* HOW TO COMPLETE THIS TASK *
Filter this listing down to the lines that contain the word "agent", and copy them.

* DATA FOR PROCESSING *
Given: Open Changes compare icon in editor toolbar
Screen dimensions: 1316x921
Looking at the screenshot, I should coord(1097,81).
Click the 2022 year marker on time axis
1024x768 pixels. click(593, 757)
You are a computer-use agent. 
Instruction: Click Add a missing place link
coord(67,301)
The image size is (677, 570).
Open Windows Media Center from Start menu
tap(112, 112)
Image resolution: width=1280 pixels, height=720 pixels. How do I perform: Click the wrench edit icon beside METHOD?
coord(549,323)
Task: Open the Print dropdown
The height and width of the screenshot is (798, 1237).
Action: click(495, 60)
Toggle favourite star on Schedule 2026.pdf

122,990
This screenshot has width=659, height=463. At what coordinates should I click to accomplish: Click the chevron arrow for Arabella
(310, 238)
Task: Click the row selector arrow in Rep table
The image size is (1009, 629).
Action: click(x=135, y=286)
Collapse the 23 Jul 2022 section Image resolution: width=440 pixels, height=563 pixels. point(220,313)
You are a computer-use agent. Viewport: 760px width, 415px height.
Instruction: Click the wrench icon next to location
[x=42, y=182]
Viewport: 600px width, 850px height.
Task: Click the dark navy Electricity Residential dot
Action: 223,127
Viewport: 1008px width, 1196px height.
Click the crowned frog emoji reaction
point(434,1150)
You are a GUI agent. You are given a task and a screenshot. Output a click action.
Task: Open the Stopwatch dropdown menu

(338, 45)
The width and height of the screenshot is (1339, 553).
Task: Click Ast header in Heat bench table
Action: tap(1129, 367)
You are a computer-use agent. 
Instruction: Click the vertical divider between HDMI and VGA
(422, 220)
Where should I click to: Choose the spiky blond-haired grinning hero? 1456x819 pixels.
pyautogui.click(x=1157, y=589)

* RESULT *
You are a computer-use agent. 
You are a computer-use agent. Viewport: 760px width, 415px height.
You are a GUI agent. You are given a task and a screenshot. Output a click action.
You are a computer-use agent. 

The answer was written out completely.